Payment made by an assessee by way of salary to his employee after deduction the TDS from salary and when such employee
Is temporarily posted for a continuous period of 15 days or more in a place other than his normal place of duty or on a ship; and
Does not maintain any account in any bank at such place or ship.
Payment required to be made on a day on which the banks were closed either on account of holiday or strike.
Payment made by any person to his agent who is required to make payment in cash for goods or services on behalf of such person.

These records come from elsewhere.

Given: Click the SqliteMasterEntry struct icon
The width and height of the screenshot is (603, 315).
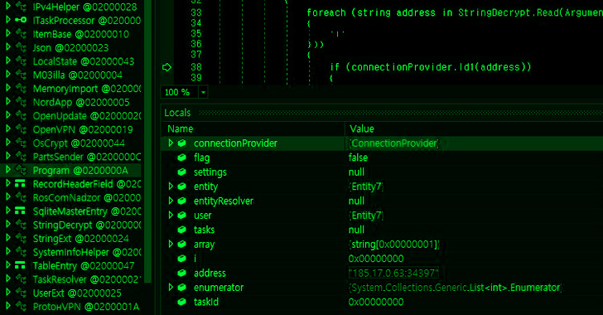Looking at the screenshot, I should (20, 211).
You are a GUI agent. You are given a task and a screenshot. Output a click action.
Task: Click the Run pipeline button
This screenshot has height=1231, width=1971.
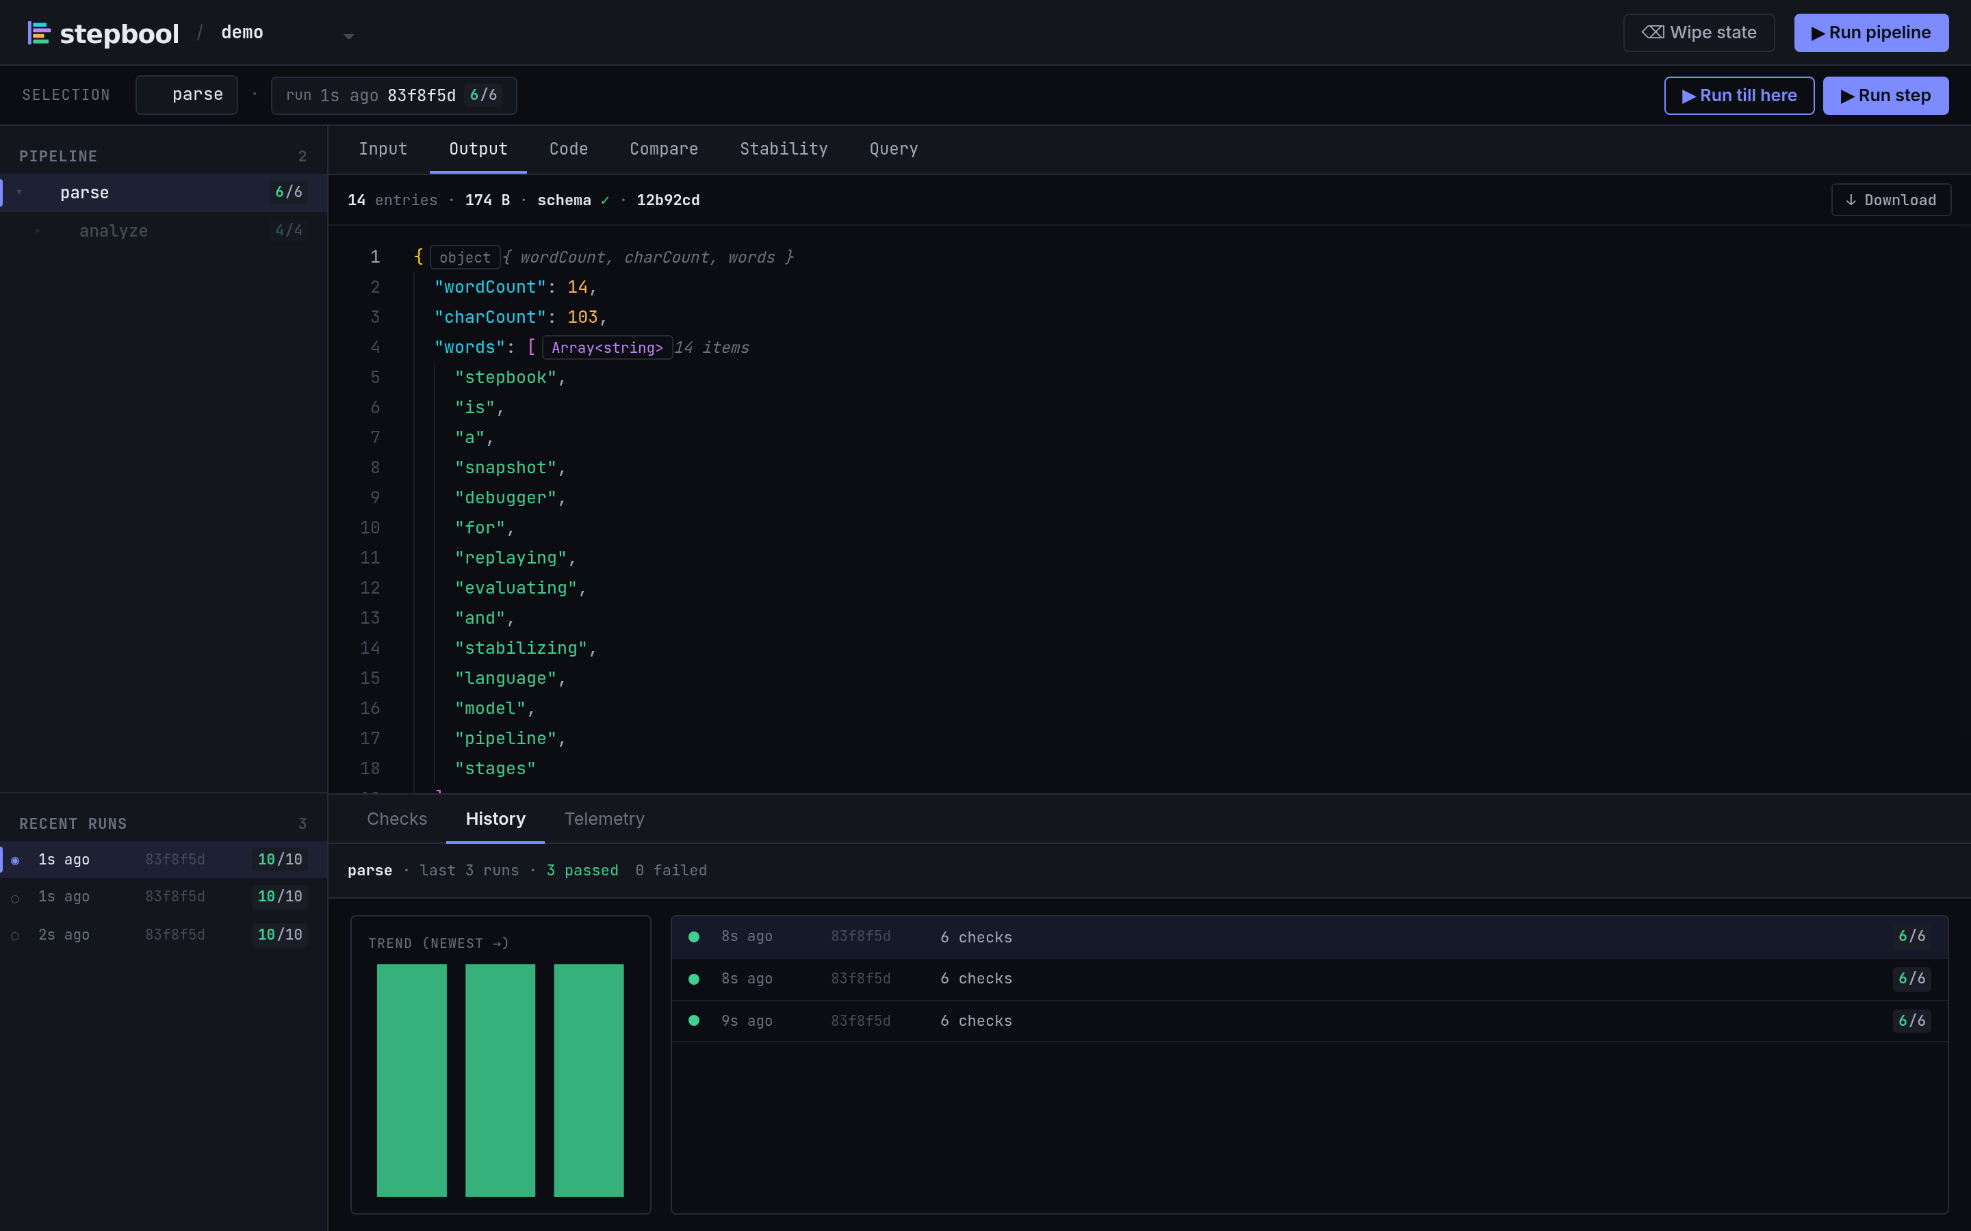pyautogui.click(x=1871, y=33)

Provision for payment of gratuity under section 40A(7): no deduction is allowable in respect of mere provision made by the assessee in the books for the payment of gratuity. The provision made for the purpose of payment of sums by way of contribution towards an approved gratuity fund that has become payable during the previous year or for the purpose of making any payment of gratuity that has become payable during the previous year is, however, eligible for deduction.
Unpaid statutory liability under section 43B: deduction in respect of the following sums is allowed only on payment basis:
Expenses When payment should be made go get deduction
Any sum payable by way of tax or duty or cess or fee by whatever name called under any law for the time being in force. Payment should be made either during the relevant previous year or before the due date for furnishing return of income u/s 139(1).
Any sum payable by an employer by way of contribution to any PF or superannuation fund or any other fund for the welfare of employees. Payments should be made before the due date of crediting by law or contract. If sum is paid by way other than cash, the sum realised within 15 days from the due date.
Any sum payable as bonus or commission to employees for service rendered. Payment should be made either during the relevant previous year or before the due date for furnishing return of income u/s 139 (1).
Any sum payable as interest on any loan or borrowing from any public financial institution of state financial corporation or a state industrial investment corporation. Payment should be made either during the relevant previous year or before the due date for furnishing return of income u/s139 (1).
Any sum payable as interest on any term loan taken from a scheduled bank. Payment should be made either during the relevant previous year or before the due date for furnishing return of income u/s139 (1).